Where a line of the listing below includes the word "version", reproduce that line.

---

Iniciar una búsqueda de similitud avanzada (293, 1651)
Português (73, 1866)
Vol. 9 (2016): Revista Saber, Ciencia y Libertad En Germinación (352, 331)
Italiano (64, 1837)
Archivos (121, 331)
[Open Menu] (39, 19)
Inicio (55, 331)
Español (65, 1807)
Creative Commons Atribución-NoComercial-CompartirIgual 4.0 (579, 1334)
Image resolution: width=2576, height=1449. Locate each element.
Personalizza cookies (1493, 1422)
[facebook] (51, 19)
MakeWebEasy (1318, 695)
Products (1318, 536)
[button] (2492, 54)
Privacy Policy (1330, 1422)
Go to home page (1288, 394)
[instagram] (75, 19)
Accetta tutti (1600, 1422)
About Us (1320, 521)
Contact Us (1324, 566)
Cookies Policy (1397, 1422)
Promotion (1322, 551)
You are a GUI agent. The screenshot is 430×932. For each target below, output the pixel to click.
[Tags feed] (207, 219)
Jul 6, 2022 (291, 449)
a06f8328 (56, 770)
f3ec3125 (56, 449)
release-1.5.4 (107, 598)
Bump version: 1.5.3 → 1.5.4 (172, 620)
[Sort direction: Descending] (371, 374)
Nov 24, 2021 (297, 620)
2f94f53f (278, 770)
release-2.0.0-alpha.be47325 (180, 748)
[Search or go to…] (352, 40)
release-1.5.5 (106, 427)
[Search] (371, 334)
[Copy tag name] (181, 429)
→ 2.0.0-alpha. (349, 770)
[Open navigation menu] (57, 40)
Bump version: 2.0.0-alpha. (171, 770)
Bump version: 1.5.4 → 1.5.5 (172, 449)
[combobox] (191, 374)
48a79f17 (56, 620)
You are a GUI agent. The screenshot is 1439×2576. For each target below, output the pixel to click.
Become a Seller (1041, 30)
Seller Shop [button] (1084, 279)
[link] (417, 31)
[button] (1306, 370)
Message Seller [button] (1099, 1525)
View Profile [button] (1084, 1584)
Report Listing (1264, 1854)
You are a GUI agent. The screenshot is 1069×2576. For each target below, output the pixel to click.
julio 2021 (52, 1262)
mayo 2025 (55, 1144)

---

● Exercise answer
Bump version: 1.5.3 → 1.5.4 (172, 620)
Bump version: 2.0.0-alpha. (171, 770)
Bump version: 1.5.4 → 1.5.5 (172, 449)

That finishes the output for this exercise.